The 1880 United States presidential election in New York took place on November 2, 1880. All contemporary 38 states were part of the 1880 United States presidential election. Voters chose 35 electors to the Electoral College, which selected the president and vice president.

New York was won by the Republican nominees, Congressman James A. Garfield of Ohio and his running mate former Collector of the Port of New York Chester A. Arthur of New York. Garfield and Arthur defeated the Democratic nominees, famed Civil War General Winfield Scott Hancock of Pennsylvania and his running mate former Congressman and banker William Hayden English of Indiana. 

Garfield narrowly carried New York State with 50.32 percent of the vote to Hancock's 48.42 percent, a victory margin of 1.90 percent. In a distant third came the Greenback Party candidate James B. Weaver with 1.12 percent.

Had Hancock won New York, he would have won the presidency with 190 electoral votes.

§ **DATASET ENTRIES**
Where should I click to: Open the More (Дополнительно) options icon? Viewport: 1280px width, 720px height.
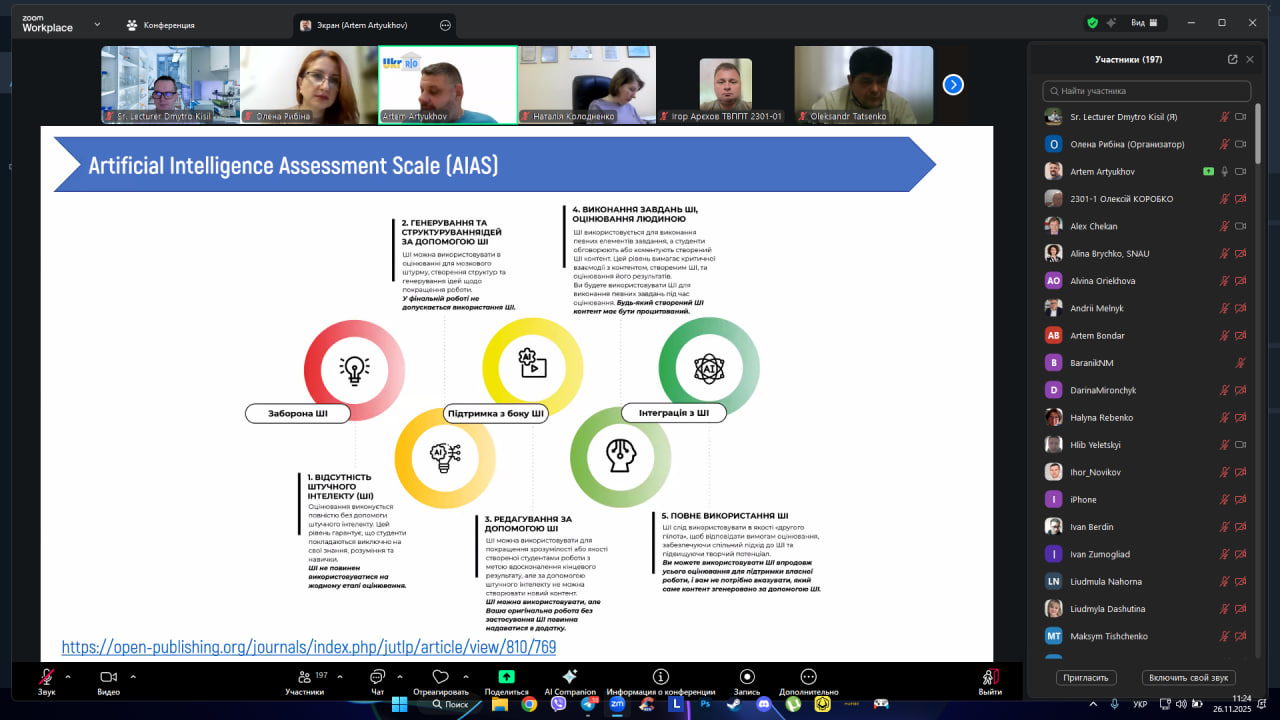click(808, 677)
==
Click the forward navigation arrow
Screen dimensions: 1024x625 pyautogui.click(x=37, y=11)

§ **TASK DESCRIPTION**
Continue the text on the 1880 presidential election in New York, starting after its final sentence.

§ **ANSWER TO THIS EXERCISE**
New York weighed in for this election as less than 2 percentage points more Republican than the national average. 

Hancock performed most strongly downstate in the New York City area, where he won New York County, Kings County, Queens County, and Richmond County. Hancock also won nearby Westchester County, and Rockland County. Garfield won much of upstate New York, including a victory in Erie County, home to the city of Buffalo, although Hancock did manage to win Albany County, home to the state capital of Albany, along with several rural upstate counties.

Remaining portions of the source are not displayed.